EXCERPT PROVIDED:
= = = = = = =

Spiritual leadership 

Being spiritual leaders can be very difficult. What does it look like? Consist of? How do we do it? What are some fundamental principles that constitute good biblical leadership?

The basic idea of discipling anyone, in the biblical model, is to explain and model proper behavior and then allow the student to attempt to imitate it, giving correction as needed.

If you were teaching your child how to throw a baseball, you would show them how to hold the ball and rotate the arm. Then you would have them demonstrate the proper technique. Once they tried it, you would praise proper throwing while instructing them in the details that need correction. Think about how you learned to drive. Learned to dance. Learn to read. It was always instruction, modeling and imitation followed by correction.

Spiritual leadership is the same. Let your wife and children see you reading the scriptures. Let them see you quoting it and discussing it. Let them see you praying. Let them see you giving thanks, singing, confessing, etc. Under duress let them see joy. Let them see virtue. Let them hear you speaking well of your wife, your masters and authorities. Let them hear you explain your fears. Let them hear you discussing the sermon from Sunday with your wife and asking your wife questions about what she is reading or listening to. When you watch a movie, let them hear you judge it.

= = = = = = =

STORED DATA:
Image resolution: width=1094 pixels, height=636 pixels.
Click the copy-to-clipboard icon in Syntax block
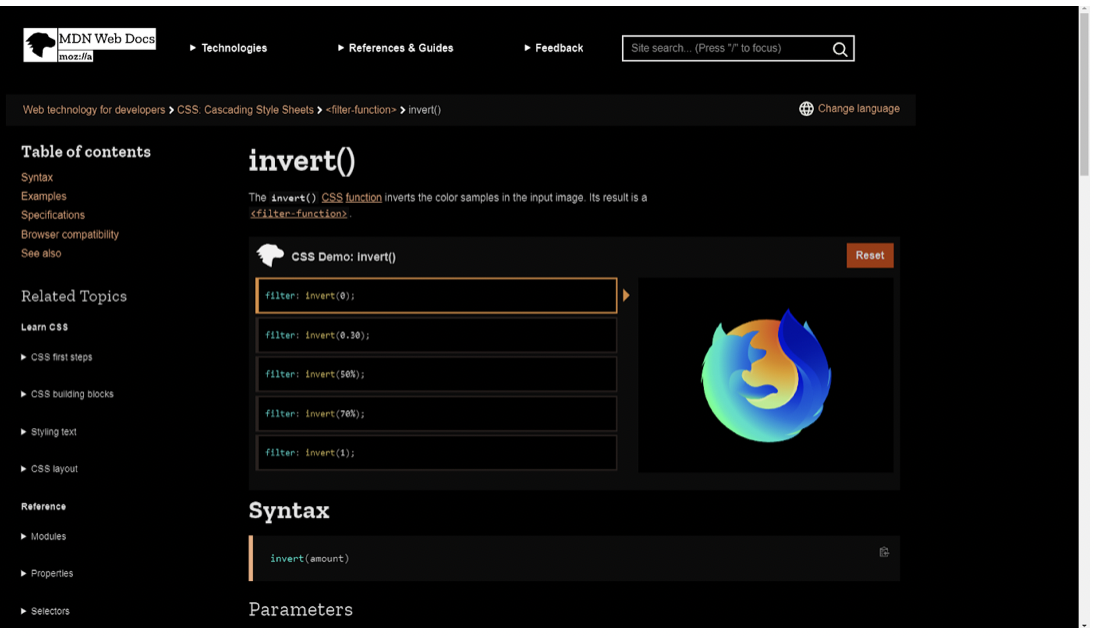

= = = = = = =

PROBLEM TO WORK ON:
Return, word for word, the part of the passage on spiritual leadership that runs from "If you were" up to and including "followed by correction.".

SOLUTION TO THE PROBLEM:
If you were teaching your child how to throw a baseball, you would show them how to hold the ball and rotate the arm. Then you would have them demonstrate the proper technique. Once they tried it, you would praise proper throwing while instructing them in the details that need correction. Think about how you learned to drive. Learned to dance. Learn to read. It was always instruction, modeling and imitation followed by correction.